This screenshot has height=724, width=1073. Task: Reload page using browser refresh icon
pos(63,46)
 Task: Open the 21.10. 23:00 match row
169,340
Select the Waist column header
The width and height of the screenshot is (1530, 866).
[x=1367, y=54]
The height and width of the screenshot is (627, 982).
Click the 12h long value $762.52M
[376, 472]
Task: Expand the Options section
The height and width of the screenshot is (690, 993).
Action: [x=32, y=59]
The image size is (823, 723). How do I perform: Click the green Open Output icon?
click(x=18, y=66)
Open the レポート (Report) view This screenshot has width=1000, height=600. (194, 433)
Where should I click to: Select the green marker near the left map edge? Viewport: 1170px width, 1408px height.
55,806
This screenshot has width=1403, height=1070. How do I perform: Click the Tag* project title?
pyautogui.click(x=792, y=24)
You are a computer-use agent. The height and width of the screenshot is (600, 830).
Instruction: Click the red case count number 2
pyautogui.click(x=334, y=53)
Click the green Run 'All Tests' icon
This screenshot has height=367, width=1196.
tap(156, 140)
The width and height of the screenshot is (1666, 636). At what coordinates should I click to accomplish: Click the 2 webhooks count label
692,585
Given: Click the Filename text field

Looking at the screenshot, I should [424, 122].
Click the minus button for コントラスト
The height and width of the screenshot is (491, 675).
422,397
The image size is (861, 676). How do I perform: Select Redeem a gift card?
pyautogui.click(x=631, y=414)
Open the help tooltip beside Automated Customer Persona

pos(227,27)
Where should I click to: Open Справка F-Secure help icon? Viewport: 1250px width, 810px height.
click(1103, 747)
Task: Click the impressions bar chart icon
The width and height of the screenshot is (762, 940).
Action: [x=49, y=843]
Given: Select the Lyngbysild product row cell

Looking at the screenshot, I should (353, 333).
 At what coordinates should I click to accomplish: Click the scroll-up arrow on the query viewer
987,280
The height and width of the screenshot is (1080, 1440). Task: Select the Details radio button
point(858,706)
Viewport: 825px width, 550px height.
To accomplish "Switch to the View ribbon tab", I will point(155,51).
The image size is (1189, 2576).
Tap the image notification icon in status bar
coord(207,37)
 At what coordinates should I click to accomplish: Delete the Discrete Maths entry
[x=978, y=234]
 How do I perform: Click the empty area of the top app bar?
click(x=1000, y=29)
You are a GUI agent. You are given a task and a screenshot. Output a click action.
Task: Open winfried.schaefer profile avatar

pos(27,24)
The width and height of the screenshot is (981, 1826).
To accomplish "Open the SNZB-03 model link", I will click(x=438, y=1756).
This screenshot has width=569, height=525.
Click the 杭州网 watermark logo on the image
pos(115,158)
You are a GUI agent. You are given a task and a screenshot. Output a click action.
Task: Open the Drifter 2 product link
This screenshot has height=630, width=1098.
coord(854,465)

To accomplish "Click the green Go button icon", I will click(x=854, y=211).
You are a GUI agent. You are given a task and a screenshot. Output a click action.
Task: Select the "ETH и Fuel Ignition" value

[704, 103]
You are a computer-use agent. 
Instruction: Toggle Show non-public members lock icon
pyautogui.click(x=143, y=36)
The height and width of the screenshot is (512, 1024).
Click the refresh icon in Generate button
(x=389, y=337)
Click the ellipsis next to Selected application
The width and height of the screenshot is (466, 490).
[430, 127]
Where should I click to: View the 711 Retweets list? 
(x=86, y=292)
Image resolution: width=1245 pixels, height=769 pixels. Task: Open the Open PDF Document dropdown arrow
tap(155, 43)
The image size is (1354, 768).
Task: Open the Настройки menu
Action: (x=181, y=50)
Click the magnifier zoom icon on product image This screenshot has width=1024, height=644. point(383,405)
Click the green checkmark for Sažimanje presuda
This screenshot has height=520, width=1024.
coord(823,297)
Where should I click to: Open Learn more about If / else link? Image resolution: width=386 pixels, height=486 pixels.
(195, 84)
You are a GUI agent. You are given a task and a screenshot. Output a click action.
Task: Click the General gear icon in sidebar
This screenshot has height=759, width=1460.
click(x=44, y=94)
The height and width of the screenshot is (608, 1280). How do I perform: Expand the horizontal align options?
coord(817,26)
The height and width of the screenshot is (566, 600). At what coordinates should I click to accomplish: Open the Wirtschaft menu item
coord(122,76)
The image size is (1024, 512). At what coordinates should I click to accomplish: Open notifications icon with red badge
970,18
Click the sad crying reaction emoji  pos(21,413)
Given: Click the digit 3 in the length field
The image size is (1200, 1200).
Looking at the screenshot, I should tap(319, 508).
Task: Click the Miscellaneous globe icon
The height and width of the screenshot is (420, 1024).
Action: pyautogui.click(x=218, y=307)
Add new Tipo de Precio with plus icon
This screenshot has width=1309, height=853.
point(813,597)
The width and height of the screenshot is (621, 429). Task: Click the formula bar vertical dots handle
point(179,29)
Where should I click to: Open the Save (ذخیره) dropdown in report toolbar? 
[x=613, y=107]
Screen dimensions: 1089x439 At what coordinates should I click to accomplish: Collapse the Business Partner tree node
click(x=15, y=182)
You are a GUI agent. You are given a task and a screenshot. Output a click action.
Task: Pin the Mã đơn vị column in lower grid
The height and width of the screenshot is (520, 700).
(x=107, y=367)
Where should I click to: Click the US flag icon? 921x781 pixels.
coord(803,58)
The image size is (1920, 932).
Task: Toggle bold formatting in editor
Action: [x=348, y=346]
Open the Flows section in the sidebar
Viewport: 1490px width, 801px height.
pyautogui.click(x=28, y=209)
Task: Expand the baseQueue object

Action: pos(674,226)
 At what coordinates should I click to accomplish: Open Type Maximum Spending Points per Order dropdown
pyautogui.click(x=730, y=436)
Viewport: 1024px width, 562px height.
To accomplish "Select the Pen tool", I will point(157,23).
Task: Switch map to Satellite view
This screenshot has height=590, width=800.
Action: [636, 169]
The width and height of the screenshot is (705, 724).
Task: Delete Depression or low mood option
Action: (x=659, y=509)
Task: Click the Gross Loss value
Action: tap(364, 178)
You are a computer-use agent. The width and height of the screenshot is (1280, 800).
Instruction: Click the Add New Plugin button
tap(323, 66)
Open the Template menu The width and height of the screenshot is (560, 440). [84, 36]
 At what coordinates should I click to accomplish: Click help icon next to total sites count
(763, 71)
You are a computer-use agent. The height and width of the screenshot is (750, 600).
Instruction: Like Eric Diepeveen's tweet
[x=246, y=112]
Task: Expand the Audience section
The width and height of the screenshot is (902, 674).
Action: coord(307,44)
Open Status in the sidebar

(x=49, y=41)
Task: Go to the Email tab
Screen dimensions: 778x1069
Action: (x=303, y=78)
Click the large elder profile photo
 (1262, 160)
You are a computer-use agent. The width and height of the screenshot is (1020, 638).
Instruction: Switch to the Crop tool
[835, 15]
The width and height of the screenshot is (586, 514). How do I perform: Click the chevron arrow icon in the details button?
--------------------
Directions
Repeat each entry exactly.

Output of the task
This screenshot has height=724, width=1073. Task: Reload page using browser refresh icon
pos(63,46)
 Task: Open the 21.10. 23:00 match row
169,340
Select the Waist column header
The width and height of the screenshot is (1530, 866).
[x=1367, y=54]
The height and width of the screenshot is (627, 982).
Click the 12h long value $762.52M
[376, 472]
Task: Expand the Options section
The height and width of the screenshot is (690, 993).
Action: [x=32, y=59]
The image size is (823, 723). How do I perform: Click the green Open Output icon?
click(x=18, y=66)
Open the レポート (Report) view This screenshot has width=1000, height=600. (194, 433)
Where should I click to: Select the green marker near the left map edge? Viewport: 1170px width, 1408px height.
55,806
This screenshot has width=1403, height=1070. How do I perform: Click the Tag* project title?
pyautogui.click(x=792, y=24)
You are a computer-use agent. The height and width of the screenshot is (600, 830).
Instruction: Click the red case count number 2
pyautogui.click(x=334, y=53)
Click the green Run 'All Tests' icon
This screenshot has height=367, width=1196.
tap(156, 140)
The width and height of the screenshot is (1666, 636). At what coordinates should I click to accomplish: Click the 2 webhooks count label
692,585
Given: Click the Filename text field

Looking at the screenshot, I should [424, 122].
Click the minus button for コントラスト
The height and width of the screenshot is (491, 675).
422,397
The image size is (861, 676). How do I perform: Select Redeem a gift card?
pyautogui.click(x=631, y=414)
Open the help tooltip beside Automated Customer Persona

pos(227,27)
Where should I click to: Open Справка F-Secure help icon? Viewport: 1250px width, 810px height.
click(1103, 747)
Task: Click the impressions bar chart icon
The width and height of the screenshot is (762, 940).
Action: [x=49, y=843]
Given: Select the Lyngbysild product row cell

Looking at the screenshot, I should (353, 333).
 At what coordinates should I click to accomplish: Click the scroll-up arrow on the query viewer
987,280
The height and width of the screenshot is (1080, 1440). Task: Select the Details radio button
point(858,706)
Viewport: 825px width, 550px height.
To accomplish "Switch to the View ribbon tab", I will point(155,51).
The image size is (1189, 2576).
Tap the image notification icon in status bar
coord(207,37)
 At what coordinates should I click to accomplish: Delete the Discrete Maths entry
[x=978, y=234]
 How do I perform: Click the empty area of the top app bar?
click(x=1000, y=29)
You are a GUI agent. You are given a task and a screenshot. Output a click action.
Task: Open winfried.schaefer profile avatar

pos(27,24)
The width and height of the screenshot is (981, 1826).
To accomplish "Open the SNZB-03 model link", I will click(x=438, y=1756).
This screenshot has width=569, height=525.
Click the 杭州网 watermark logo on the image
pos(115,158)
You are a GUI agent. You are given a task and a screenshot. Output a click action.
Task: Open the Drifter 2 product link
This screenshot has height=630, width=1098.
coord(854,465)

To accomplish "Click the green Go button icon", I will click(x=854, y=211).
You are a GUI agent. You are given a task and a screenshot. Output a click action.
Task: Select the "ETH и Fuel Ignition" value

[704, 103]
You are a computer-use agent. 
Instruction: Toggle Show non-public members lock icon
pyautogui.click(x=143, y=36)
The height and width of the screenshot is (512, 1024).
Click the refresh icon in Generate button
(x=389, y=337)
Click the ellipsis next to Selected application
The width and height of the screenshot is (466, 490).
[430, 127]
Where should I click to: View the 711 Retweets list? 
(x=86, y=292)
Image resolution: width=1245 pixels, height=769 pixels. Task: Open the Open PDF Document dropdown arrow
tap(155, 43)
The image size is (1354, 768).
Task: Open the Настройки menu
Action: (x=181, y=50)
Click the magnifier zoom icon on product image This screenshot has width=1024, height=644. point(383,405)
Click the green checkmark for Sažimanje presuda
This screenshot has height=520, width=1024.
coord(823,297)
Where should I click to: Open Learn more about If / else link? Image resolution: width=386 pixels, height=486 pixels.
(195, 84)
You are a GUI agent. You are given a task and a screenshot. Output a click action.
Task: Click the General gear icon in sidebar
This screenshot has height=759, width=1460.
click(x=44, y=94)
The height and width of the screenshot is (608, 1280). How do I perform: Expand the horizontal align options?
coord(817,26)
The height and width of the screenshot is (566, 600). At what coordinates should I click to accomplish: Open the Wirtschaft menu item
coord(122,76)
The image size is (1024, 512). At what coordinates should I click to accomplish: Open notifications icon with red badge
970,18
Click the sad crying reaction emoji  pos(21,413)
Given: Click the digit 3 in the length field
The image size is (1200, 1200).
Looking at the screenshot, I should tap(319, 508).
Task: Click the Miscellaneous globe icon
The height and width of the screenshot is (420, 1024).
Action: pyautogui.click(x=218, y=307)
Add new Tipo de Precio with plus icon
This screenshot has width=1309, height=853.
point(813,597)
The width and height of the screenshot is (621, 429). Task: Click the formula bar vertical dots handle
point(179,29)
Where should I click to: Open the Save (ذخیره) dropdown in report toolbar? 
[x=613, y=107]
Screen dimensions: 1089x439 At what coordinates should I click to accomplish: Collapse the Business Partner tree node
click(x=15, y=182)
You are a GUI agent. You are given a task and a screenshot. Output a click action.
Task: Pin the Mã đơn vị column in lower grid
The height and width of the screenshot is (520, 700).
(x=107, y=367)
Where should I click to: Click the US flag icon? 921x781 pixels.
coord(803,58)
The image size is (1920, 932).
Task: Toggle bold formatting in editor
Action: [x=348, y=346]
Open the Flows section in the sidebar
Viewport: 1490px width, 801px height.
pyautogui.click(x=28, y=209)
Task: Expand the baseQueue object

Action: pos(674,226)
 At what coordinates should I click to accomplish: Open Type Maximum Spending Points per Order dropdown
pyautogui.click(x=730, y=436)
Viewport: 1024px width, 562px height.
To accomplish "Select the Pen tool", I will point(157,23).
Task: Switch map to Satellite view
This screenshot has height=590, width=800.
Action: [636, 169]
The width and height of the screenshot is (705, 724).
Task: Delete Depression or low mood option
Action: (x=659, y=509)
Task: Click the Gross Loss value
Action: tap(364, 178)
You are a computer-use agent. The width and height of the screenshot is (1280, 800).
Instruction: Click the Add New Plugin button
tap(323, 66)
Open the Template menu The width and height of the screenshot is (560, 440). [84, 36]
 At what coordinates should I click to accomplish: Click help icon next to total sites count
(763, 71)
You are a computer-use agent. The height and width of the screenshot is (750, 600).
Instruction: Like Eric Diepeveen's tweet
[x=246, y=112]
Task: Expand the Audience section
The width and height of the screenshot is (902, 674).
Action: coord(307,44)
Open Status in the sidebar

(x=49, y=41)
Task: Go to the Email tab
Screen dimensions: 778x1069
Action: (x=303, y=78)
Click the large elder profile photo
 (1262, 160)
You are a computer-use agent. The width and height of the screenshot is (1020, 638).
Instruction: Switch to the Crop tool
[835, 15]
The width and height of the screenshot is (586, 514). How do I perform: Click the chevron arrow icon in the details button?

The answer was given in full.